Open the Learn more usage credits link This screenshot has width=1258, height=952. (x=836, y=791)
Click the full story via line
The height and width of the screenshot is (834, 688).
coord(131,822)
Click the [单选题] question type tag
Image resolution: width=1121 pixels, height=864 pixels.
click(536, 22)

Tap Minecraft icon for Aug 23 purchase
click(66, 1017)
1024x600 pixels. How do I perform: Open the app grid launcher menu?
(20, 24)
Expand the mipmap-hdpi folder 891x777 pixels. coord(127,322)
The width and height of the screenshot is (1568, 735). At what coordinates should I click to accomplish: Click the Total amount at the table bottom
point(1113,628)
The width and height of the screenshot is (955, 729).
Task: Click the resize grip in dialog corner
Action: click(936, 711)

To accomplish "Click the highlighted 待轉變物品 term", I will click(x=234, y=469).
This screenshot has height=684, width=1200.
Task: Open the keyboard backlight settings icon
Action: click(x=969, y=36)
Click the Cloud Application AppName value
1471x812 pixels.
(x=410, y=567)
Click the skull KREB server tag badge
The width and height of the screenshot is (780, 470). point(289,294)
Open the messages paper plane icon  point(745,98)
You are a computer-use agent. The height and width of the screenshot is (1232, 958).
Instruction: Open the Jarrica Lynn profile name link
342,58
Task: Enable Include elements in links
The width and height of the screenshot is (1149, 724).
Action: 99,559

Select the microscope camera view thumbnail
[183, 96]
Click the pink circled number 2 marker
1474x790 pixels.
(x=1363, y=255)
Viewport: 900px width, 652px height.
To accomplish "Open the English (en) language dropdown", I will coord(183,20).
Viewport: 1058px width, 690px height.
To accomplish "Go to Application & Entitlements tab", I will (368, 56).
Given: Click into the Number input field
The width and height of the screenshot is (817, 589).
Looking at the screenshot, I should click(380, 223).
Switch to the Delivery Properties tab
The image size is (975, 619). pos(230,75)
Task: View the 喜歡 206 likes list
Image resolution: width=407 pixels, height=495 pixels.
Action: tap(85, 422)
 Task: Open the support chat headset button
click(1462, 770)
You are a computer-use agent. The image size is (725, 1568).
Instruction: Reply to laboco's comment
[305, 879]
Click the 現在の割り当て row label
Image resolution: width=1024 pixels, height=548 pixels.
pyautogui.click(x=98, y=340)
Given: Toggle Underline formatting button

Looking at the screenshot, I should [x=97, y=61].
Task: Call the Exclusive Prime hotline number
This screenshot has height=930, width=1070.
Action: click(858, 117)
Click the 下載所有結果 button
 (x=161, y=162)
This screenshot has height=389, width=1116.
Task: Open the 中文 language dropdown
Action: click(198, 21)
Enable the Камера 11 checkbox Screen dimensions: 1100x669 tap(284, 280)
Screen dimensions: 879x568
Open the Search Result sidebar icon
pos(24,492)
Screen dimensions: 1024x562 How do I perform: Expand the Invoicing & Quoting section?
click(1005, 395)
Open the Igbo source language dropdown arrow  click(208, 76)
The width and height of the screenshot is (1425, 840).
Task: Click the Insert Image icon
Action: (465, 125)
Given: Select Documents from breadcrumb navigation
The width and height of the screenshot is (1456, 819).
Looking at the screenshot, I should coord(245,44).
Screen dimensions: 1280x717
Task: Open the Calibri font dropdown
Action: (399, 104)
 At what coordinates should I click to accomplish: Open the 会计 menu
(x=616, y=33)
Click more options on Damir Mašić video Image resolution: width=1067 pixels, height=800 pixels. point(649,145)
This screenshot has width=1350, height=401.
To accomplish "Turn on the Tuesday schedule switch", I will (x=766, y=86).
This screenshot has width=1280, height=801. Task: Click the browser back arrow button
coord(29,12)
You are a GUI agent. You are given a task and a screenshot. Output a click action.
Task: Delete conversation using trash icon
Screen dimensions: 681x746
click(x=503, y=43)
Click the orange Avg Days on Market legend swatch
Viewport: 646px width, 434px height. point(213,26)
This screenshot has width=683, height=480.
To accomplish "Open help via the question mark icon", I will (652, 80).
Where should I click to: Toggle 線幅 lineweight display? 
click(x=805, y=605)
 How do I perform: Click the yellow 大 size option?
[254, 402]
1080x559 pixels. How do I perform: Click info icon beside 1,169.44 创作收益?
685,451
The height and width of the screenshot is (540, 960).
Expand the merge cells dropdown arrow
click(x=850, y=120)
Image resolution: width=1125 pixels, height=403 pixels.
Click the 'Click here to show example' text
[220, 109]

Work to be completed.
Write down again, exactly as given, only the lines above that fall from the line with "This screenshot has height=930, width=1070." to the line with "Given: Select Documents", inclusive.

Solution to the problem.
This screenshot has height=930, width=1070.
Action: click(858, 117)
Click the 下載所有結果 button
 (x=161, y=162)
This screenshot has height=389, width=1116.
Task: Open the 中文 language dropdown
Action: click(198, 21)
Enable the Камера 11 checkbox Screen dimensions: 1100x669 tap(284, 280)
Screen dimensions: 879x568
Open the Search Result sidebar icon
pos(24,492)
Screen dimensions: 1024x562 How do I perform: Expand the Invoicing & Quoting section?
click(1005, 395)
Open the Igbo source language dropdown arrow  click(208, 76)
The width and height of the screenshot is (1425, 840).
Task: Click the Insert Image icon
Action: (465, 125)
Given: Select Documents from breadcrumb navigation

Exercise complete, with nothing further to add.